I’m hearing Celtic’s Champions League ticket prices will generate £12m and almost guarantee title – Hugh Keevins
I’m hearing that Celtic’s four-game ticket package for home matches in the Champions League will be priced at £200 per fan.
Full take up means an eye-watering £11.6million in revenue to be added to the mind-boggling sums of money the club already have in the bank during a time of unprecedented financial growth for Celtic. It would seem as if only maladministration at managerial and directorial level can prevent Brendan Rodgers’ side from winning a fourth league title in a row.
You have to bear in mind the difficulties currently being endured by the team across the road on the other side of the city. No such imbalance exists in the Champions League. Only teams of recognisable quality survive in that environment. Celtic remain transparently short on the playing resources required to approach that tournament with anything other than trepidation.
Exactly why that is the case is a source of mystification for the providers of wealth on the ticket-buying department. The Lord, and UEFA, help those who help themselves and Celtic are slow on the self-assistance front. Rodgers maintains a diplomatic stance on the subject of incoming transfers. Chief executive Michael Nicholson has taken a vow of silence comparable to a Trappist monk’s.

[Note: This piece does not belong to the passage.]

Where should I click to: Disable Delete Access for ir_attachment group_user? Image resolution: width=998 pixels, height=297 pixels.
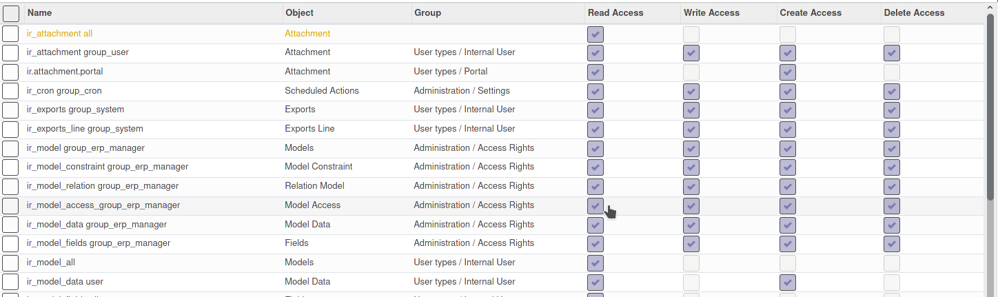click(x=892, y=53)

Next time he speaks will be the same time he spoke last year – which is at the club’s annual general meeting for shareholders. This gathering is traditionally one of the great showbiz events on the light entertainment calendar. Take a serious question from the floor and answer it with a quip about Rangers and penalty kicks. Comedy gold. Except Nicholson could encounter interrogation of a more robust nature next time out unless there is some form of life before the current transfer window closes at the end of this month.
Taking nearly three months to permanently sign last season’s loan striker Adam Idah from Norwich City was laughable – but the joke is wearing thin for the paying customers.
When Celtic told the stock exchange they were better off than they thought because a strong end to last season had brought higher revenue than “previous expectations” it was a revealing moment.